William Shakespeare, Macbeth
Sleep is an important component of our mind and body health. However our ability to sleep is always under attack from many quarters such as:
- Stress at work
- Financial problems
- Shift work
- Death in the family
- fighting with your partner
When we experience any of the above problems, we pay through lack of sleep. Eve Van Cauter, MD, professor at the University of Chicago performed a study on a group of healthy young men in their 20's. The study group was allowed four hours of sleep at night while they continued performing their routine chores.
After one week of this experiment, the group's ability to process carbohydrates and metabolic levels was similar to a 65-year-old man. Hence lack of sleep causes major changes in our body such as abnormalities in glucose tolerance similar to prediabetic state. Additionally, the study group had increased evening cortisol similar to people with major depression. In addition to the increased cortisol, leptin ( a hormone that makes you feel full) levels changed, making the study group feeling underfed by 1,000 calories per day. This can make you feel hungry resulting in overeating to cause weight gain.
Cortisol is a stress hormone that has effects on your tissues. It can make you gain weight and cause you to age prematurely and damage your brain cells. Hence, we cannot take adequate sleep lightly. We have to make time to sleep as it's important for our mind and body health. The following are some suggestions to help you sleep better:
- Don't go to bed angry. Anger raises your stress hormones adrenaline and cortisol that can keep you up, deny you of a healthy sleep and raise your blood pressure if the stressful situation continues.
- Don't fill your stomach with food and go to bed as it may cause indigestion and acid reflux.
- Don't drink caffeinated beverages before your bedtime.
- Have a routine of winding down to calm your mind so you can sleep. What I have found helpful is reading inspirational passages in the bible (or any inspirational passages of your choice) followed by meditation. Meditation by deep breathing and progressive muscle relaxation can enhance your chances of sleeping within a short time. In addition to calming your mind, meditation also decreases the stress hormones adrenaline and cortisol. The deep breathing supplies your body with nitric oxide that opens your blood vessels, lower your blood pressure and keep you younger.
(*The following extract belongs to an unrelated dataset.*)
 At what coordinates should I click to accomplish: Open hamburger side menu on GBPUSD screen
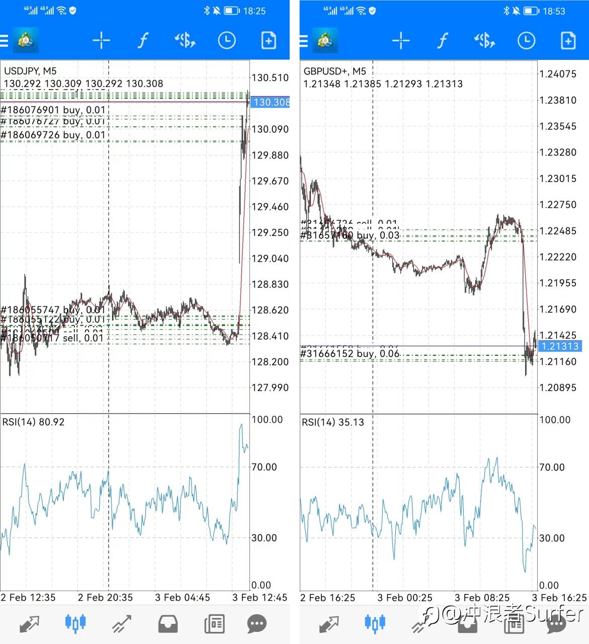click(304, 40)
- Watching your thoughts has to be your mantra as it will enhance your ability to quickly switch gears to calm your mind to go to sleep.
- Find time to exercise, because it lowers your stress hormones and improve your quality of sleep.
"And if tonight my soul may find her peace
in sleep, and sink in good oblivion,
and in the morning wake like a new-opened flower
then I have been dipped again in God, and new-created."